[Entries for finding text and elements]

☆ ☆ ☆ ☆

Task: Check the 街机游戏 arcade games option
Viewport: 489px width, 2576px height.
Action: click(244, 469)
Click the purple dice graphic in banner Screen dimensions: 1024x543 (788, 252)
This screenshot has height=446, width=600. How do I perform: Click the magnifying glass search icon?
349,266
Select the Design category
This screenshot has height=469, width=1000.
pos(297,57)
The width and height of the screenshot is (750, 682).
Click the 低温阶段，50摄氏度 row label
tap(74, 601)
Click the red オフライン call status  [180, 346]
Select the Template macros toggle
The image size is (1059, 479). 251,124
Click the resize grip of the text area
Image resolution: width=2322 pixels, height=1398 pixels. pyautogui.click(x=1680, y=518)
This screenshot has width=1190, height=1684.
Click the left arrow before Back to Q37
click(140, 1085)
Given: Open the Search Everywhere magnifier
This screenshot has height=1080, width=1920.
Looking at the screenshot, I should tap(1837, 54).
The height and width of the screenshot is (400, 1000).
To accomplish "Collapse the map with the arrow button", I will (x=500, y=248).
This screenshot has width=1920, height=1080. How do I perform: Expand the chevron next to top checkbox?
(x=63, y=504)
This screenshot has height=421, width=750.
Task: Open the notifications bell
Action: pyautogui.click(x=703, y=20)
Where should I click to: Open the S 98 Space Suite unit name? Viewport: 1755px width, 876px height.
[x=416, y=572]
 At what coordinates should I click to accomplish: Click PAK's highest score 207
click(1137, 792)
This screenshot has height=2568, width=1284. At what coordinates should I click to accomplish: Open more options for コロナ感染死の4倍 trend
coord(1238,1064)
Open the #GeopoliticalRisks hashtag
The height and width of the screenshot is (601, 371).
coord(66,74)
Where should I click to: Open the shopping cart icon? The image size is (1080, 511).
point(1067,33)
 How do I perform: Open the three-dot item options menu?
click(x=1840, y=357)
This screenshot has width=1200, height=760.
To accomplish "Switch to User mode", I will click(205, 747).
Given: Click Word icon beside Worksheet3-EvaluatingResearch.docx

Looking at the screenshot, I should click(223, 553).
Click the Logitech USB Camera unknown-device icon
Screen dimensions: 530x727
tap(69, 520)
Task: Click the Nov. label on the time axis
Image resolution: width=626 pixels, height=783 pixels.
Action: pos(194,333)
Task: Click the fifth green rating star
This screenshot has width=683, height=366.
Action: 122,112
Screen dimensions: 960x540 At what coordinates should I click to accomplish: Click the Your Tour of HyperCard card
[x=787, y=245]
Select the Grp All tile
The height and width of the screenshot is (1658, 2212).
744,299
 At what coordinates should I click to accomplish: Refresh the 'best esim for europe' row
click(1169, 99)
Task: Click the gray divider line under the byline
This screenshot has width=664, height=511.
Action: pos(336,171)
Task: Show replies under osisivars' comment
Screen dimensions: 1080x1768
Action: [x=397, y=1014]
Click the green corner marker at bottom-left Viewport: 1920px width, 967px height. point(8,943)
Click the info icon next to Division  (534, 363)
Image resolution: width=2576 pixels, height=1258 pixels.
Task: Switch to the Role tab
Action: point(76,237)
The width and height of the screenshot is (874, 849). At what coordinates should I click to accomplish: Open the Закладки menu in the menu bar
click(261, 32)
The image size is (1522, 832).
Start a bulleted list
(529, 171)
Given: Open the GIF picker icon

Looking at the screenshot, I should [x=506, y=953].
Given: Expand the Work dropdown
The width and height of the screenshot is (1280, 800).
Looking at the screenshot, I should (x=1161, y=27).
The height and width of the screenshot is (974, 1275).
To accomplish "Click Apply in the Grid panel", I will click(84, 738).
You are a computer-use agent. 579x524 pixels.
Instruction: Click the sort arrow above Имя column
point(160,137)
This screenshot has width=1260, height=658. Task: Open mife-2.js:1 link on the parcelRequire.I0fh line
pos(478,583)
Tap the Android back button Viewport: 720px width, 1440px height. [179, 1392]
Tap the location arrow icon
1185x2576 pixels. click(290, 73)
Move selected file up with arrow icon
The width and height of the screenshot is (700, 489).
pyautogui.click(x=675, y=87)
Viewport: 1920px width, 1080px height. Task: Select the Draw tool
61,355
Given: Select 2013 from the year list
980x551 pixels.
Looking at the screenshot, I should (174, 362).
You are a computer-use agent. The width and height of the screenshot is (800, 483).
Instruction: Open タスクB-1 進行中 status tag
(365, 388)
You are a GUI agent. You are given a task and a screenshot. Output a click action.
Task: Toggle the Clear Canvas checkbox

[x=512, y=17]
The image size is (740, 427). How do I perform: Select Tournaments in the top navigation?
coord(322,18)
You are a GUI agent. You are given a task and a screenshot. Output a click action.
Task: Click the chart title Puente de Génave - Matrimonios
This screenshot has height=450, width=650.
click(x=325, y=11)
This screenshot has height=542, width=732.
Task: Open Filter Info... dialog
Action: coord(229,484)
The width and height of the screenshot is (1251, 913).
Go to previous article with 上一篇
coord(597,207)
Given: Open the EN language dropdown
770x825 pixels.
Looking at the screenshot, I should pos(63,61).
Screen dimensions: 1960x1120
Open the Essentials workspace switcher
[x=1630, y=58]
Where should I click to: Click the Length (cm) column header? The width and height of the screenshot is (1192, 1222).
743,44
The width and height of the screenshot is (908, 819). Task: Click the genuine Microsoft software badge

☆ ☆ ☆ ☆

OBJECTIVE:
Retype all of the entries above word for word, without changing anything.

RESULT OF THE EXERCISE:
Task: Check the 街机游戏 arcade games option
Viewport: 489px width, 2576px height.
Action: click(244, 469)
Click the purple dice graphic in banner Screen dimensions: 1024x543 (788, 252)
This screenshot has height=446, width=600. How do I perform: Click the magnifying glass search icon?
349,266
Select the Design category
This screenshot has height=469, width=1000.
pos(297,57)
The width and height of the screenshot is (750, 682).
Click the 低温阶段，50摄氏度 row label
tap(74, 601)
Click the red オフライン call status  [180, 346]
Select the Template macros toggle
The image size is (1059, 479). 251,124
Click the resize grip of the text area
Image resolution: width=2322 pixels, height=1398 pixels. pyautogui.click(x=1680, y=518)
This screenshot has width=1190, height=1684.
Click the left arrow before Back to Q37
click(140, 1085)
Given: Open the Search Everywhere magnifier
This screenshot has height=1080, width=1920.
Looking at the screenshot, I should tap(1837, 54).
The height and width of the screenshot is (400, 1000).
To accomplish "Collapse the map with the arrow button", I will (x=500, y=248).
This screenshot has width=1920, height=1080. How do I perform: Expand the chevron next to top checkbox?
(x=63, y=504)
This screenshot has height=421, width=750.
Task: Open the notifications bell
Action: pyautogui.click(x=703, y=20)
Where should I click to: Open the S 98 Space Suite unit name? Viewport: 1755px width, 876px height.
[x=416, y=572]
 At what coordinates should I click to accomplish: Click PAK's highest score 207
click(1137, 792)
This screenshot has height=2568, width=1284. At what coordinates should I click to accomplish: Open more options for コロナ感染死の4倍 trend
coord(1238,1064)
Open the #GeopoliticalRisks hashtag
The height and width of the screenshot is (601, 371).
coord(66,74)
Where should I click to: Open the shopping cart icon? The image size is (1080, 511).
point(1067,33)
 How do I perform: Open the three-dot item options menu?
click(x=1840, y=357)
This screenshot has width=1200, height=760.
To accomplish "Switch to User mode", I will click(205, 747).
Given: Click Word icon beside Worksheet3-EvaluatingResearch.docx

Looking at the screenshot, I should click(223, 553).
Click the Logitech USB Camera unknown-device icon
Screen dimensions: 530x727
tap(69, 520)
Task: Click the Nov. label on the time axis
Image resolution: width=626 pixels, height=783 pixels.
Action: pos(194,333)
Task: Click the fifth green rating star
This screenshot has width=683, height=366.
Action: 122,112
Screen dimensions: 960x540 At what coordinates should I click to accomplish: Click the Your Tour of HyperCard card
[x=787, y=245]
Select the Grp All tile
The height and width of the screenshot is (1658, 2212).
744,299
 At what coordinates should I click to accomplish: Refresh the 'best esim for europe' row
click(1169, 99)
Task: Click the gray divider line under the byline
This screenshot has width=664, height=511.
Action: pos(336,171)
Task: Show replies under osisivars' comment
Screen dimensions: 1080x1768
Action: [x=397, y=1014]
Click the green corner marker at bottom-left Viewport: 1920px width, 967px height. point(8,943)
Click the info icon next to Division  (534, 363)
Image resolution: width=2576 pixels, height=1258 pixels.
Task: Switch to the Role tab
Action: point(76,237)
The width and height of the screenshot is (874, 849). At what coordinates should I click to accomplish: Open the Закладки menu in the menu bar
click(261, 32)
The image size is (1522, 832).
Start a bulleted list
(529, 171)
Given: Open the GIF picker icon

Looking at the screenshot, I should [x=506, y=953].
Given: Expand the Work dropdown
The width and height of the screenshot is (1280, 800).
Looking at the screenshot, I should (x=1161, y=27).
The height and width of the screenshot is (974, 1275).
To accomplish "Click Apply in the Grid panel", I will click(84, 738).
You are a computer-use agent. 579x524 pixels.
Instruction: Click the sort arrow above Имя column
point(160,137)
This screenshot has width=1260, height=658. Task: Open mife-2.js:1 link on the parcelRequire.I0fh line
pos(478,583)
Tap the Android back button Viewport: 720px width, 1440px height. [179, 1392]
Tap the location arrow icon
1185x2576 pixels. click(290, 73)
Move selected file up with arrow icon
The width and height of the screenshot is (700, 489).
pyautogui.click(x=675, y=87)
Viewport: 1920px width, 1080px height. Task: Select the Draw tool
61,355
Given: Select 2013 from the year list
980x551 pixels.
Looking at the screenshot, I should (174, 362).
You are a computer-use agent. The width and height of the screenshot is (800, 483).
Instruction: Open タスクB-1 進行中 status tag
(365, 388)
You are a GUI agent. You are given a task and a screenshot. Output a click action.
Task: Toggle the Clear Canvas checkbox

[x=512, y=17]
The image size is (740, 427). How do I perform: Select Tournaments in the top navigation?
coord(322,18)
You are a GUI agent. You are given a task and a screenshot. Output a click action.
Task: Click the chart title Puente de Génave - Matrimonios
This screenshot has height=450, width=650.
click(x=325, y=11)
This screenshot has height=542, width=732.
Task: Open Filter Info... dialog
Action: coord(229,484)
The width and height of the screenshot is (1251, 913).
Go to previous article with 上一篇
coord(597,207)
Given: Open the EN language dropdown
770x825 pixels.
Looking at the screenshot, I should pos(63,61).
Screen dimensions: 1960x1120
Open the Essentials workspace switcher
[x=1630, y=58]
Where should I click to: Click the Length (cm) column header? The width and height of the screenshot is (1192, 1222).
743,44
The width and height of the screenshot is (908, 819). Task: Click the genuine Microsoft software badge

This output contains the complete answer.